Based on the information provided by Microsoft, four vulnerabilities in its software allowed hackers to access servers for the popular email and calendar service. The tech giant urged customers to immediately update their on-premises systems with software updates.
Interestingly, the hack will probably stand out as one of the top cybersecurity events of the year. As a reminder, Exchange is still widely used around the world. Furthermore, this attack could lead companies to spend more money on security software to prevent future attacks. Moreover, it makes sense to move to cloud-based email instead of running their own email servers in-house.
It is worth mentioning that multiple U.S. government agencies are investigating the attack.
Microsoft and cybersecurity
Hopefully, IT departments are working on applying the patches. Nevertheless, that takes time, and the vulnerability is still widespread. As a reminder, at the beginning of the month, Microsoft released the information. According to the company, there were vulnerabilities in its Exchange Server mail and calendar software for corporate and government data centers. The tech giant released parches for 2010, 2013, 2016, and 2019 versions of Exchange.

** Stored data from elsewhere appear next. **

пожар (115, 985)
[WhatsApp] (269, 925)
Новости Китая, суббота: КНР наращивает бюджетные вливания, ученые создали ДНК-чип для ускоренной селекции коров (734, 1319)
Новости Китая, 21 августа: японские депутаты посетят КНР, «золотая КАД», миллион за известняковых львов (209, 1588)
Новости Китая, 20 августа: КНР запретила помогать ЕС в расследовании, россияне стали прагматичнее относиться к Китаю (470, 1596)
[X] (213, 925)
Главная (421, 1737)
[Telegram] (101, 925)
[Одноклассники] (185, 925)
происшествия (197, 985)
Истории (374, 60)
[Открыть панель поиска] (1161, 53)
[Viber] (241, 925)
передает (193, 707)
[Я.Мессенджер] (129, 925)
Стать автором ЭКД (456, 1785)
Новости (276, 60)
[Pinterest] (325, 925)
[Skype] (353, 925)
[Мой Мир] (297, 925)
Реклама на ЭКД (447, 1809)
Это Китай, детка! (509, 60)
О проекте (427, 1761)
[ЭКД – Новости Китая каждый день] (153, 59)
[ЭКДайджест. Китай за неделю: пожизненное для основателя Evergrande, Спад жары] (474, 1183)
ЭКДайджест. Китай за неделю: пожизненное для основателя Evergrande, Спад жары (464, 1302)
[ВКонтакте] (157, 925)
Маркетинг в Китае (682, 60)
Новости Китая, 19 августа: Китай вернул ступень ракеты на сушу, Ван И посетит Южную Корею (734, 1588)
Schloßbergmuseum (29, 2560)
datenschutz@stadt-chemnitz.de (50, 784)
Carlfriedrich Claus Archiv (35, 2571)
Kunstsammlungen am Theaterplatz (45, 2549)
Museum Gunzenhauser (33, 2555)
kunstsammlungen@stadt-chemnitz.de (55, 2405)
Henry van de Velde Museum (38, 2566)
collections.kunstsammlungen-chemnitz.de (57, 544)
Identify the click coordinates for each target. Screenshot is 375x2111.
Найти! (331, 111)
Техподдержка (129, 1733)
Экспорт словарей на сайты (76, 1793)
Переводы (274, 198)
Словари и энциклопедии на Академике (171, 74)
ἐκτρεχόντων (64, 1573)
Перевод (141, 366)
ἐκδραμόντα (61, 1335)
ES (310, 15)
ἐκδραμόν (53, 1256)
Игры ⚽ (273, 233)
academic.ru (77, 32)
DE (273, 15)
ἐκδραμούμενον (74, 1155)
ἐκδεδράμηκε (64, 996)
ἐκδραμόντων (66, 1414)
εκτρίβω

Typically, Microsoft releases updates on Patch Tuesday, which occurs on the second Tuesday of each month. Nonetheless, the announcement about attacks on the Exchange software came on the first Tuesday. This decision underlines the importance of this issue. Moreover, the company took the unusual step of issuing a patch for the 2010 edition.
It is worth mentioning that hackers had initially pursued specific targets. Nevertheless, in February, they started going after more servers with vulnerable software that they could spot. According to the company, the main group exploiting vulnerabilities is a nation-state group based in China that it calls Hafnium. Interestingly, attacks on the Exchange software started in early January.
Hopefully, the four vulnerabilities Microsoft disclosed do not affect Exchange Online, Microsoft’s cloud-based email and calendar service.
The goal of the group that attacked Exchange software was to gain information from defense contractors, schools, and other entities in the U.S. Last but not least, the tech giant is encouraging customers to install the security patches it delivered last week. The tech giant is working hard to help customers. Companies, as well as individuals, should pay more attention to cybersecurity.